In the brief but invaluable story notes unearthed for the Tartarus edition of Sub Rosa, Aickman remarks that the events "The Cicerones" happened to him, "(almost) precisely."  And indeed, John Trant's experiences at the Cathedral of Saint Bavon could almost have happened to someone, and yet they are also uncanny and deeply disturbing.  I admire this story, but I can't escape the feeling that there's something about it I don't quite understand.  Maybe if I researched the paintings described at the Cathedral I would be less in the dark.  Or is that only an illusion?

The collection ends with its longest and, to my mind, best story, "Into the Wood," one of my two of three favorites among the Aickman I've read.  Set at a sanatorium for insomniacs in Sweden, it mines the phenomenon of insomnia for all its disturbing value, observing that those who can't sleep can, in a certain light, seem almost like vampires.  But, like many of Aickman's best works, it also addresses the ambiguous nature of metaphysical revelation.  Molly Sawyer, the American who finds herself at the sanatorium with a decision to make, may be saved if she ventures into the wood, or damned.  Or the two may be the same thing.  This is another story that brilliantly blurs the line between ordinary eccentricity and the supernatural.

I wasn't sure at first whether it would be worth buying the new edition of Sub Rosa.  It's pricey, and I already owned most of its content in other editions.  But I received a copy for Christmas, and now I'm glad I did.  The stories work very well collected in this order, as intended by Aickman, and being spurred to reread them has made me admire his work all the more.  The Tartarus edition of another collection, Dark Entries, is forthcoming soon, and although there is once again only story I haven't read, I definitely intend to buy it.  If you're a ghost story fan and you haven't experienced Aickman yet, do yourself a favor and try to find one of his collections in your library system.  Whether you enjoy it or not, you'll be having a literary experience like no other.

3 comments:

  1. Excellent reviews of Aickman, whom I discovered back in the 1980s.

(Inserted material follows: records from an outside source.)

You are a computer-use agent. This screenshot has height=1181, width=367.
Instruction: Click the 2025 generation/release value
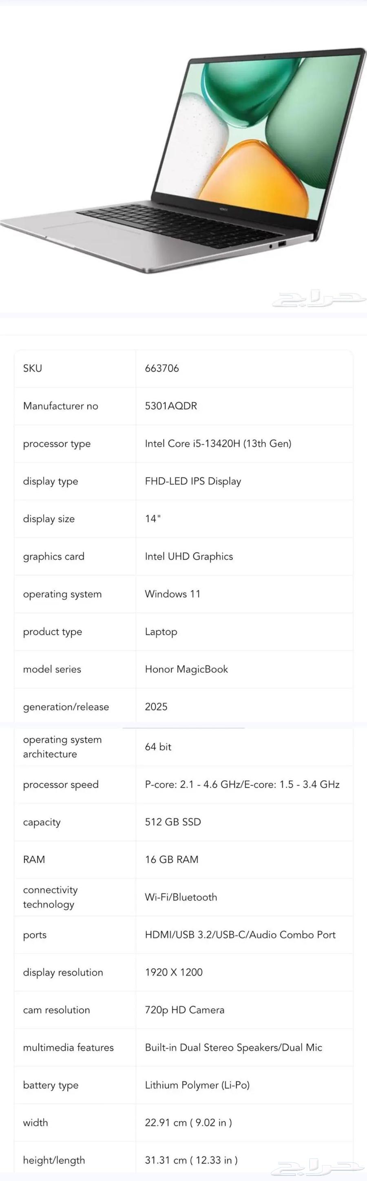click(x=156, y=706)
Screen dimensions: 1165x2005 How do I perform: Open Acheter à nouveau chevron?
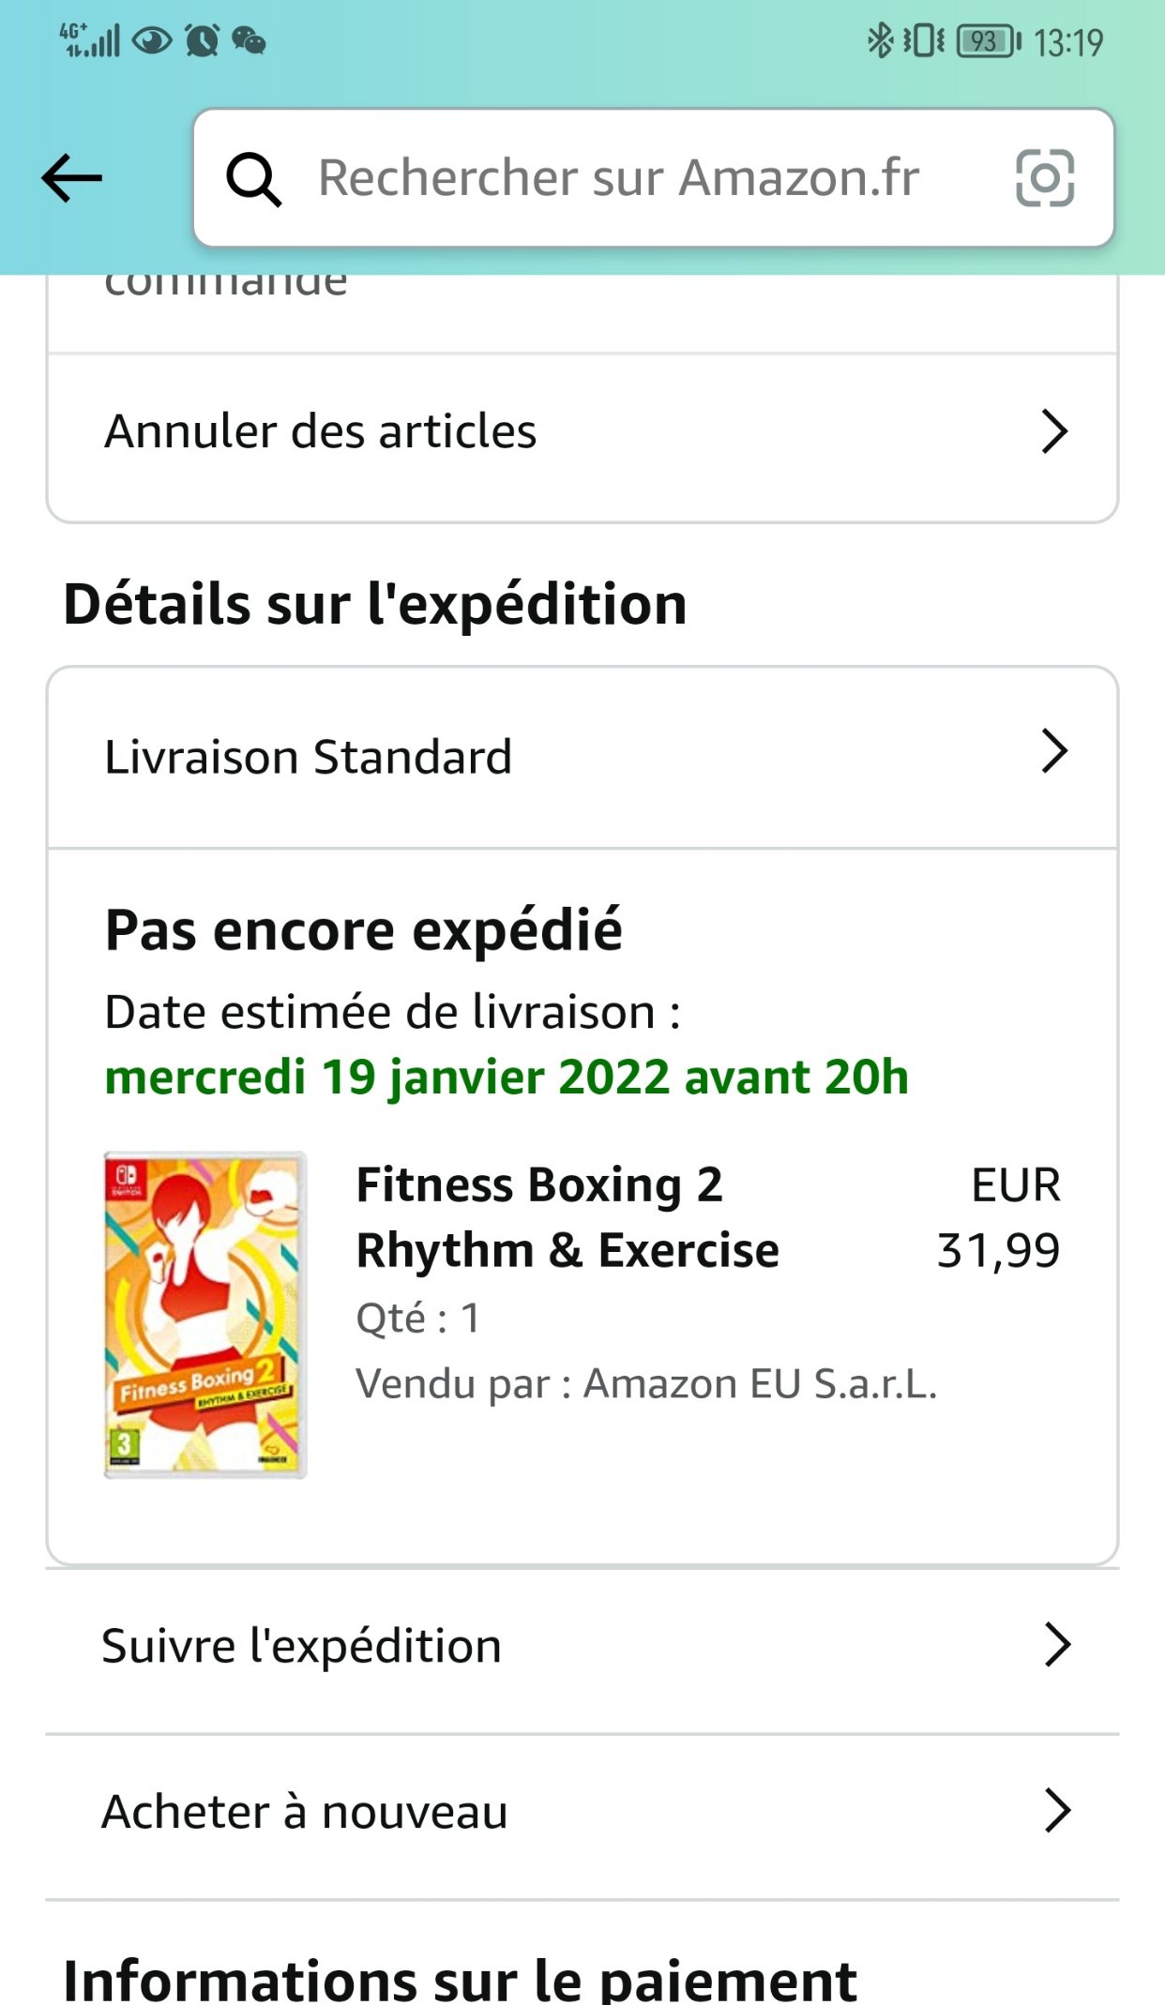point(1057,1811)

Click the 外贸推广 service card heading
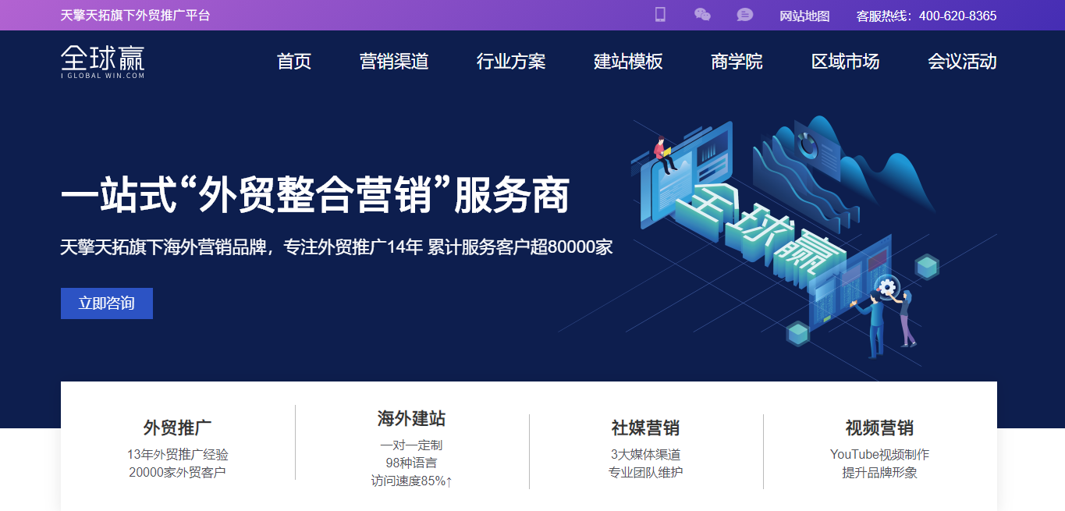(x=177, y=428)
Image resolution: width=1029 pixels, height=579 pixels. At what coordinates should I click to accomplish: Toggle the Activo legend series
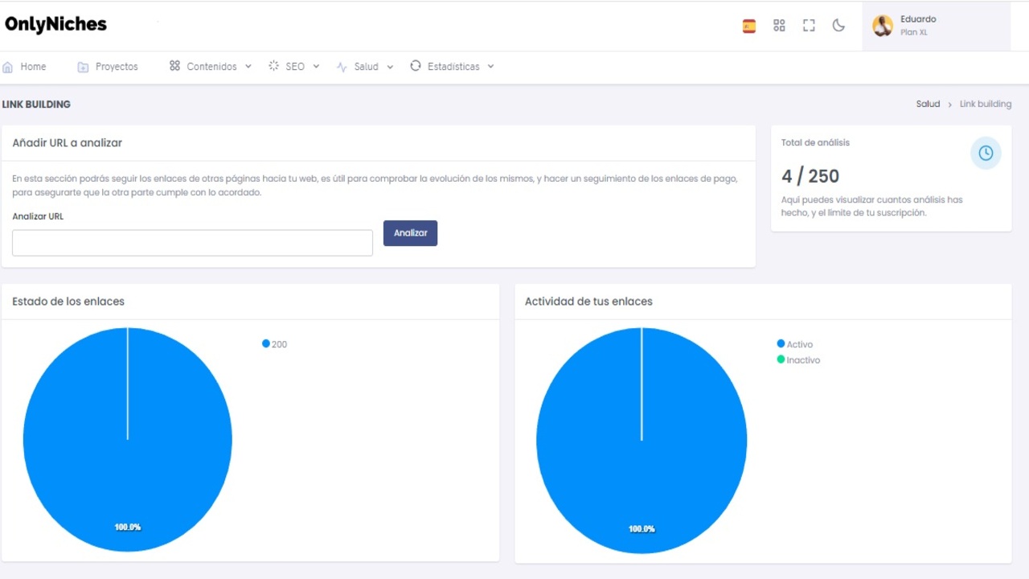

I was fortunate to get the Tartarus collection of all the "Strange Stories," though I already had the American anthologies. Though I'm more forgiving of the weaker stories, I am generally in full agreement with you about his best, and I am especially impressed by "the School Friend" and "Into the Wood." It's very interesting how a number of what strike me (and you too) as Aickman's best stories feature a female protagonist, and I think that's partly bceause they force him to be more inventive than in his stories of male yearning and its generally distressing results. But I've found all his stories worth reading in one way or another; as you say, an Aiokman collection is "a literary experience like no other."

    ReplyDelete
  2. Thanks for the wonderful breakdown. FYI, Molly Sawyer (i.e Margaret) is English, not American.

    ReplyDelete
  3. "Losing one's way was largely an act of intention."